The small girl nodded emphatically. Just out of sight, the director of Andre’s new ITV2 reality vehicle punched the air with glee. ‘Gold!’ he thought over and over to himself.
Andre pulled back the box lid, his glance interchanging between the girl, the crowd, his PA and the ITV2 cameramen who were now positioned next to him near the ground. With the lid completely off, some coloured tissue poked out the top, blowing slightly in the breeze. Focusing on the box now, Andre’s expression flickered between intrigue and puzzlement as he fingered at the folds of tissue, slowly undoing the parcel. ‘Perhaps it’s a cake’ he thought to himself. Making conversation with the child as he proceeded, fully aware of the narrative that was unfolding on film, he asked what the gift was.
“It’s a warning.” Came the little girl’s response.

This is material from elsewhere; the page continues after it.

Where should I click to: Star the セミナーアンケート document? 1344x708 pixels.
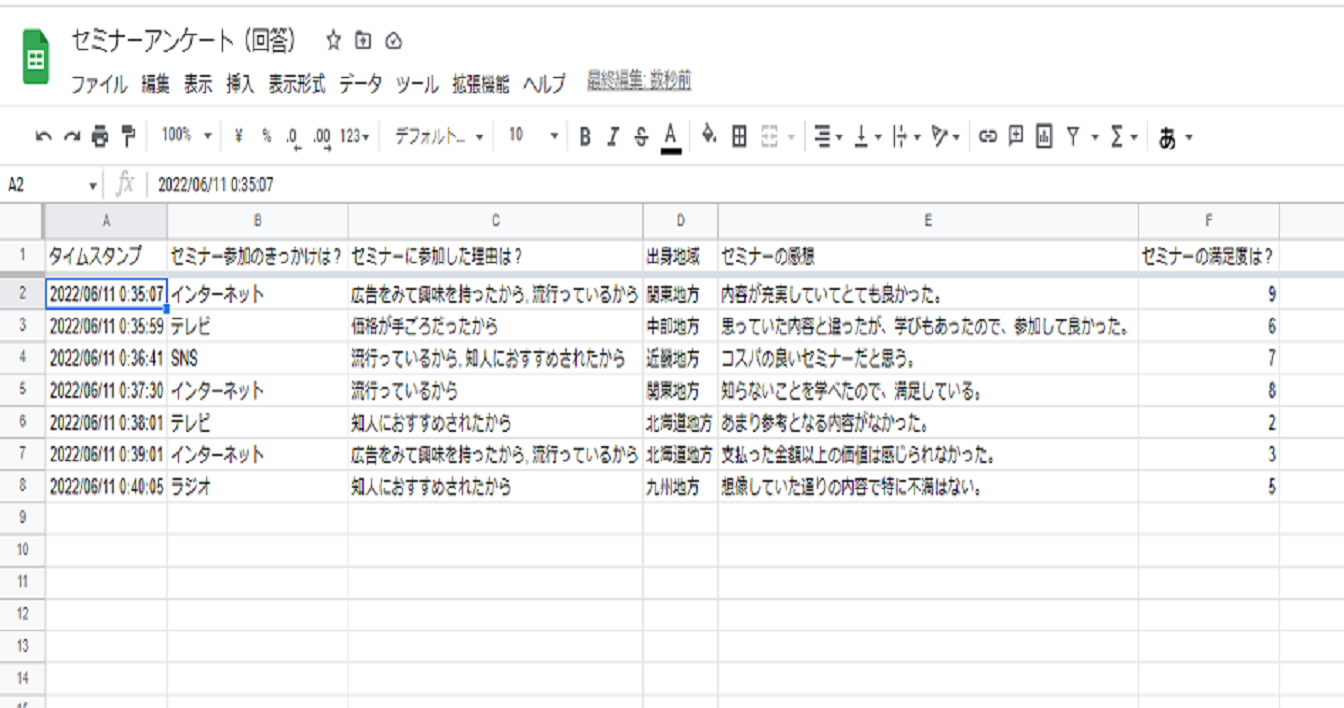click(x=334, y=41)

A few confused expressions exchanged across the crowd and between Andre’s people. The Australian auteur lifted the small, damp package out and placed the shoe box on the ground as he used both hands to unravel it. As the tissue came apart and blew away into the crowd or fell to the pavement, Andre’s face melted into abject horror as it became slowly clear to him and everyone around him that what he was clutching in his palms was the neatly wrapped dismembered head of a small, yappy dog.

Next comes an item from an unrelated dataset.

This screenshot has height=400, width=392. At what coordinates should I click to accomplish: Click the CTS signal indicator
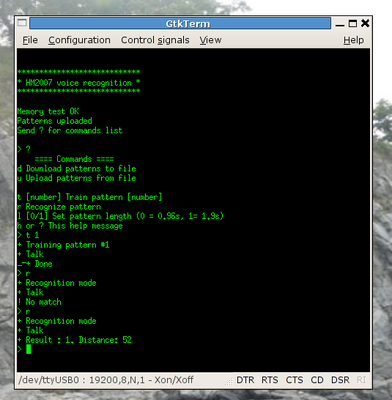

A chorus of shrieks reverberated across the front rows. Andre froze solid on the spot, his posture and expression in some way calling to mind David Tennant’s contemporary portrayal of Hamlet. ‘Alas poor Yorkie, he knew him well…’ The Sun might have said. Lucy the PA threw a panicked arm across a nearby camera lens.
“Stay off our screens, Andre.” The little girl snarled, before turning her jelly-shoed heels and walking away past the terrified crowd down the street.
Whimpers, cries of ‘oh my god’ and a few jarring guffaws echoed around an otherwise silent group of onlookers. A sock-and-sandaled man pulled a camera from his bum-bag and snapped four or five photos above the Wella-dyed heads of the people in front; a bloated woman dropped her celebrity biography from its glossy coversheet as she fumbled for the zip on her bag; a girl with a UV-painted cheek dry-heaved into her palm; Luke the barista ran a discreet brush and pan over the entrance.
“OK guys, right let’s move along” the large man bellowed, with more authority in his voice and strong arm gestures waving the multitude backwards. For the first time that afternoon, the crowd – scared, confused, disgusted, shuffling – did exactly what he asked them to do – and, for the first time ever in his admittedly short career of bodyguard to the stars, the big man – who had only three hours to go before getting ‘on it’, and whose name was Dominic – was happy.